### Raw records
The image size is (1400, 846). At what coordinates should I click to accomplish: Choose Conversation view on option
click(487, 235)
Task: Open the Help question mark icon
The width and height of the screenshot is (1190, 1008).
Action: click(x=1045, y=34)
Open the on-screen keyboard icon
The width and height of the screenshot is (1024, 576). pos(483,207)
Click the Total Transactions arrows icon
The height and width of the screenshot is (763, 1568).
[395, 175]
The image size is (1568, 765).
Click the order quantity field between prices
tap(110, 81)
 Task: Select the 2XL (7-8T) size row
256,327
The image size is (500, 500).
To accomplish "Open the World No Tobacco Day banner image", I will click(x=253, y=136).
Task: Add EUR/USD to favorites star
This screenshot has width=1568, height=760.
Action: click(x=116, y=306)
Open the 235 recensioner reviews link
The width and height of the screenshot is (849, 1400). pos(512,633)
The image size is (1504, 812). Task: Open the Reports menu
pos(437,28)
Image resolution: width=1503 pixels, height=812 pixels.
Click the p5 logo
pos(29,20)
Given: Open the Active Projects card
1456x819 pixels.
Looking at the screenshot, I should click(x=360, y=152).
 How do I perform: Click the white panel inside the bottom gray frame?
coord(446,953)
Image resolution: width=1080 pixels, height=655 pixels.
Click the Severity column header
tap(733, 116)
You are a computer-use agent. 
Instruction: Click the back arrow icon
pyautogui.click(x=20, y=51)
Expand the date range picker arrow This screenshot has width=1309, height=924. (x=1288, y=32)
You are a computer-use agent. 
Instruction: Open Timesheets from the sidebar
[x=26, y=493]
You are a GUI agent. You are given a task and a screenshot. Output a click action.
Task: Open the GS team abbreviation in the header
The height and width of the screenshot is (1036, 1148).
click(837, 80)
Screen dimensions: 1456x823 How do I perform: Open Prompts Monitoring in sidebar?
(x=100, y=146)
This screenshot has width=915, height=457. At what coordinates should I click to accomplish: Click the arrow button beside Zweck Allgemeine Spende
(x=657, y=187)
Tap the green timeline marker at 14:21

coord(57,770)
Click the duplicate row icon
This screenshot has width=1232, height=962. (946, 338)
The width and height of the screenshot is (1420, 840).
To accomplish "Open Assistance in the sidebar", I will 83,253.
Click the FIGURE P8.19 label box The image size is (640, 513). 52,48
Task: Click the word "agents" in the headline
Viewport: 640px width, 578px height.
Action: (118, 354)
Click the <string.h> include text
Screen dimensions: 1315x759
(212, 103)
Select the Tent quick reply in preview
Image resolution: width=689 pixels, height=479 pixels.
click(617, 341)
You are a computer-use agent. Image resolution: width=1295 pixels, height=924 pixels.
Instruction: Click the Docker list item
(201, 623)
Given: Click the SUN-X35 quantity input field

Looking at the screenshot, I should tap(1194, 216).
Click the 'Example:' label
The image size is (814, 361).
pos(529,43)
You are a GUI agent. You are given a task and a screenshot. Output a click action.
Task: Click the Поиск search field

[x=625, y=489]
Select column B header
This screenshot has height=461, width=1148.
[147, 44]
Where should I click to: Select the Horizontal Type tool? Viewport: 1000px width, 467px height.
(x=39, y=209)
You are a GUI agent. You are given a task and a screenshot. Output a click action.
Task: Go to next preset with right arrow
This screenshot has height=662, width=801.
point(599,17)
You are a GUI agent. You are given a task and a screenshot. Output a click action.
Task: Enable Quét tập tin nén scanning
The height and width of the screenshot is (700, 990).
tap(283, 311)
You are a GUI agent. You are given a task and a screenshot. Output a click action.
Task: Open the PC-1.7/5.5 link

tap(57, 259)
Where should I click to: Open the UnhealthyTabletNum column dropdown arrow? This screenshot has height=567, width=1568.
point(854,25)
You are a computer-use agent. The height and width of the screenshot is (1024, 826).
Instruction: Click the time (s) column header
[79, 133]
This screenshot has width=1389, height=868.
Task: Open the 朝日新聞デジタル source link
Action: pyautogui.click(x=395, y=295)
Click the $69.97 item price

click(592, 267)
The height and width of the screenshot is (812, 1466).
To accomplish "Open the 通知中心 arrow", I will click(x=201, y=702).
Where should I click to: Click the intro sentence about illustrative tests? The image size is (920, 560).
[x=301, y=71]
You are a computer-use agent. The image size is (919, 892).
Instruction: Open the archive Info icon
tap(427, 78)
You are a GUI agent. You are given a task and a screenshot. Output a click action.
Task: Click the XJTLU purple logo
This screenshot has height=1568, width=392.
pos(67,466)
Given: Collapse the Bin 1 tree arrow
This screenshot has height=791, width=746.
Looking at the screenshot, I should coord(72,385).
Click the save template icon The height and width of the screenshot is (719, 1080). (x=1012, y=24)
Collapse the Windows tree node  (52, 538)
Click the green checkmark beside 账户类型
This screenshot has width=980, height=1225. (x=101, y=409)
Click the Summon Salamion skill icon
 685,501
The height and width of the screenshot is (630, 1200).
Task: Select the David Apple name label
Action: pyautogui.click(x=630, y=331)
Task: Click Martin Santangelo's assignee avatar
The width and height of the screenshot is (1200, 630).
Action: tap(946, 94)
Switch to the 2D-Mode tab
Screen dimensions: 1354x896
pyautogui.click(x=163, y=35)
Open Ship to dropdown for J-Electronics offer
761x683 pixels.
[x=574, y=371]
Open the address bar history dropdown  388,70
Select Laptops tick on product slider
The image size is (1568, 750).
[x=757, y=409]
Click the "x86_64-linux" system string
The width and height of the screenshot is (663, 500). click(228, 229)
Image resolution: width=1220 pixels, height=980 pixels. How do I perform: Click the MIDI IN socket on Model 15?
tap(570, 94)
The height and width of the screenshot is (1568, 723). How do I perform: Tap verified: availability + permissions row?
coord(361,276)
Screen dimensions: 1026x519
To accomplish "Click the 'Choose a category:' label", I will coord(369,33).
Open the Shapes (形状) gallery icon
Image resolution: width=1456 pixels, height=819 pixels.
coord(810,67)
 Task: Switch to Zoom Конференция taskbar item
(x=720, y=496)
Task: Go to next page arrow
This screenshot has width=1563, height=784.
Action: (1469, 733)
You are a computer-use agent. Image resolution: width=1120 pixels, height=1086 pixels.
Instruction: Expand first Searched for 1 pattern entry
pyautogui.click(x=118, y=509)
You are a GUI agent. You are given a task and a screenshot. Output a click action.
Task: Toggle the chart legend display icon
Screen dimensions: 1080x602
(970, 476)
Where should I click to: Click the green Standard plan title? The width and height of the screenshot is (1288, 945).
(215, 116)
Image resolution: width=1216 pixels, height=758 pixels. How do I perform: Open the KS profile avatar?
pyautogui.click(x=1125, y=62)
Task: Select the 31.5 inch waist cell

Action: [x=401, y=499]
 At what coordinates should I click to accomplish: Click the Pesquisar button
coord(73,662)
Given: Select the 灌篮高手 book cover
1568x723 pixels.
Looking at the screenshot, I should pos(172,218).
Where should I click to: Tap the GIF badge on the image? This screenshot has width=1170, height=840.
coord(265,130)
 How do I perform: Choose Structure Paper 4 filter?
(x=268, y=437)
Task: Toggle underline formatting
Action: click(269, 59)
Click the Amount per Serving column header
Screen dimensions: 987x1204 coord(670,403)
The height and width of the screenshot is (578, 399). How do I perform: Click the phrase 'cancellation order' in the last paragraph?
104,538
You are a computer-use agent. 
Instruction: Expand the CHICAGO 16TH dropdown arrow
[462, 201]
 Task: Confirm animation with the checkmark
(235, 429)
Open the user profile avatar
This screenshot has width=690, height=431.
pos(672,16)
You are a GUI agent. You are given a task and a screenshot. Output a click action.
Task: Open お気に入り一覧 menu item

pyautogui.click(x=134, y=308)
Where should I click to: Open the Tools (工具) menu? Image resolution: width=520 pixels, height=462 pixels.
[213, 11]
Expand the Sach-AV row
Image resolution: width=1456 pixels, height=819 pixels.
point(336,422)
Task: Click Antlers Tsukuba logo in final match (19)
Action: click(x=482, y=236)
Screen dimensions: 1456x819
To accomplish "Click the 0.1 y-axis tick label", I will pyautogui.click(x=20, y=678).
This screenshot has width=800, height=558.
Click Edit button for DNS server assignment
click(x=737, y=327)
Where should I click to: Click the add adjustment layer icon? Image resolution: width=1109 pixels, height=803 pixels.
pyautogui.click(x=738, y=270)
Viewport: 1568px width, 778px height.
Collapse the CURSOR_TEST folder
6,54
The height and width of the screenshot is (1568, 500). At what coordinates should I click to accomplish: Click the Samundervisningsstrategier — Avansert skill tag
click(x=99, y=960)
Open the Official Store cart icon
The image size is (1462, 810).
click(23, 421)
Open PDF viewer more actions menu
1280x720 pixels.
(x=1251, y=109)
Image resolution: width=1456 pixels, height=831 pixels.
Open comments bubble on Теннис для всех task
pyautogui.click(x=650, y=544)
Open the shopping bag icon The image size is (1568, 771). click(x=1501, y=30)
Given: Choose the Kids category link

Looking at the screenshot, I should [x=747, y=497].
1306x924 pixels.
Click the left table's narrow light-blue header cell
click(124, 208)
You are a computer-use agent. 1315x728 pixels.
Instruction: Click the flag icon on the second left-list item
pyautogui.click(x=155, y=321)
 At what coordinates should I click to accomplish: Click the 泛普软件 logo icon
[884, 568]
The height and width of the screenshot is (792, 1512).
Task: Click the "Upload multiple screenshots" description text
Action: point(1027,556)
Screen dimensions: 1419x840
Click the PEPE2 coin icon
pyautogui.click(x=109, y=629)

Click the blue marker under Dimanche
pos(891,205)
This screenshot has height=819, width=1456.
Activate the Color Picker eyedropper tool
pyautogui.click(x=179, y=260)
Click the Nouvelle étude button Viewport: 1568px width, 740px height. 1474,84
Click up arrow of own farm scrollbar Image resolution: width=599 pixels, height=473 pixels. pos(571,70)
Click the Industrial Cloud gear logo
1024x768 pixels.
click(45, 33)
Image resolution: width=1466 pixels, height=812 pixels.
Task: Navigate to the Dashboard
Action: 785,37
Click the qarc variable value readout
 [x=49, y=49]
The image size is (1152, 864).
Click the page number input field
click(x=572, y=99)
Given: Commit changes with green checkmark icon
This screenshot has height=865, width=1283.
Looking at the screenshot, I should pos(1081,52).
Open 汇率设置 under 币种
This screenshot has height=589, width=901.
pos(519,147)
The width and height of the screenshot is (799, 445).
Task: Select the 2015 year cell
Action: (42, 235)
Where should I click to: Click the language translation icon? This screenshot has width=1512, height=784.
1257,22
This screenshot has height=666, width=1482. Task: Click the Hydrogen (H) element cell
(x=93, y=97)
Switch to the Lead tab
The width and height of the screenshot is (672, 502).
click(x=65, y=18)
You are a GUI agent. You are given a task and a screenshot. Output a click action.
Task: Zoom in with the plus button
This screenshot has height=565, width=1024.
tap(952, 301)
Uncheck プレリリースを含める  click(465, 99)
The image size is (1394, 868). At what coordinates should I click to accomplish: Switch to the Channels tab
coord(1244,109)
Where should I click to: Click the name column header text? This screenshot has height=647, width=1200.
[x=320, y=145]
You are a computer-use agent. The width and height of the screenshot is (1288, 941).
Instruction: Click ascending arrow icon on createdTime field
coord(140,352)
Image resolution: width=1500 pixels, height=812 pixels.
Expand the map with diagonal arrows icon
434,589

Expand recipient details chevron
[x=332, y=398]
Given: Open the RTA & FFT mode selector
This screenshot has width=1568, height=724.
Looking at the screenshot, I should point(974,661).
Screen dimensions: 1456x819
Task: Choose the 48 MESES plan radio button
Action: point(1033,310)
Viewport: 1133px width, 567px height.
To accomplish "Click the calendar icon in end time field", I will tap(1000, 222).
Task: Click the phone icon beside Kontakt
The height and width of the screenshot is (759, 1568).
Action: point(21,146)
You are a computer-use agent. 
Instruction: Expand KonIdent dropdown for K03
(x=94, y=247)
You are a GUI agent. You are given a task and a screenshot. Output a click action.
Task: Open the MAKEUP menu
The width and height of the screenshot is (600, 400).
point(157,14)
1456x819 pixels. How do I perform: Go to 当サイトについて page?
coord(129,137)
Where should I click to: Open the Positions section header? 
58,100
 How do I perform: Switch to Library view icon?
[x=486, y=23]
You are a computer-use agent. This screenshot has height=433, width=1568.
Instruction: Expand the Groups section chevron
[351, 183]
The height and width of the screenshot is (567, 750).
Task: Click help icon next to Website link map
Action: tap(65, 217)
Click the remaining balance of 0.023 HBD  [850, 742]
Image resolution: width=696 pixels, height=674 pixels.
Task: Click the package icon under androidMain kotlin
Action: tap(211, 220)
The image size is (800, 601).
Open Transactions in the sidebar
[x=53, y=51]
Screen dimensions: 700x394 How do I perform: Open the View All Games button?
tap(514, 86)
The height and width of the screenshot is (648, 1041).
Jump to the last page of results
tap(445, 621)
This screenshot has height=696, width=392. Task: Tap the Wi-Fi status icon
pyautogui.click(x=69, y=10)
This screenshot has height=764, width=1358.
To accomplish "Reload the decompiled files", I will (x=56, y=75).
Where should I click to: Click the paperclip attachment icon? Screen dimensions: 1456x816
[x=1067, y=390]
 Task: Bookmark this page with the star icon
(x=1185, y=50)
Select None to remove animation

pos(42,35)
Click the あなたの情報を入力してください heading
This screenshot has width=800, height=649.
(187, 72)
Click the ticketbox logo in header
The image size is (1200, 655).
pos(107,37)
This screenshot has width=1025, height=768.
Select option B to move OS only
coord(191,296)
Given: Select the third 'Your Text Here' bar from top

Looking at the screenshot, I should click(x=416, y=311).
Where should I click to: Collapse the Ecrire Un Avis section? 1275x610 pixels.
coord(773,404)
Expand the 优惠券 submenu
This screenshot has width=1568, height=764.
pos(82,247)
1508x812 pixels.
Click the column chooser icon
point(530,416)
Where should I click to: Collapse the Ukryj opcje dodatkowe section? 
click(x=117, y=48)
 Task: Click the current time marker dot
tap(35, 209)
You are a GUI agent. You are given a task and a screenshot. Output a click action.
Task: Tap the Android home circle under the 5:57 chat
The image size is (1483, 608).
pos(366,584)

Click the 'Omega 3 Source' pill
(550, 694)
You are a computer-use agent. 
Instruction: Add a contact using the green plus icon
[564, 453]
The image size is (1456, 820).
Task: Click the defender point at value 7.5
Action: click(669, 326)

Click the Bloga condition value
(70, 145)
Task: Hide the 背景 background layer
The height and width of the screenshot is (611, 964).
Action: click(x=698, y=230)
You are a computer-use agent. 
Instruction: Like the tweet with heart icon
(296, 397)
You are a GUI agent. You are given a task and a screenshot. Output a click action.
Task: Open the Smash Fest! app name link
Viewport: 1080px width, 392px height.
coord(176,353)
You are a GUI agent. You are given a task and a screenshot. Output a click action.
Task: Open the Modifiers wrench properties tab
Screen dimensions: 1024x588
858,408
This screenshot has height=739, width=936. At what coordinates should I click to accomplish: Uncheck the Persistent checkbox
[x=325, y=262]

### Goal
Copy the entries above without any changes, from the start of the entries through the line containing "Looking at the screenshot, I should click(x=360, y=152).".

### Response to this task
The image size is (1400, 846). At what coordinates should I click to accomplish: Choose Conversation view on option
click(487, 235)
Task: Open the Help question mark icon
The width and height of the screenshot is (1190, 1008).
Action: click(x=1045, y=34)
Open the on-screen keyboard icon
The width and height of the screenshot is (1024, 576). pos(483,207)
Click the Total Transactions arrows icon
The height and width of the screenshot is (763, 1568).
[395, 175]
The image size is (1568, 765).
Click the order quantity field between prices
tap(110, 81)
 Task: Select the 2XL (7-8T) size row
256,327
The image size is (500, 500).
To accomplish "Open the World No Tobacco Day banner image", I will click(x=253, y=136).
Task: Add EUR/USD to favorites star
This screenshot has width=1568, height=760.
Action: click(x=116, y=306)
Open the 235 recensioner reviews link
The width and height of the screenshot is (849, 1400). pos(512,633)
The image size is (1504, 812). Task: Open the Reports menu
pos(437,28)
Image resolution: width=1503 pixels, height=812 pixels.
Click the p5 logo
pos(29,20)
Given: Open the Active Projects card
1456x819 pixels.
Looking at the screenshot, I should click(x=360, y=152).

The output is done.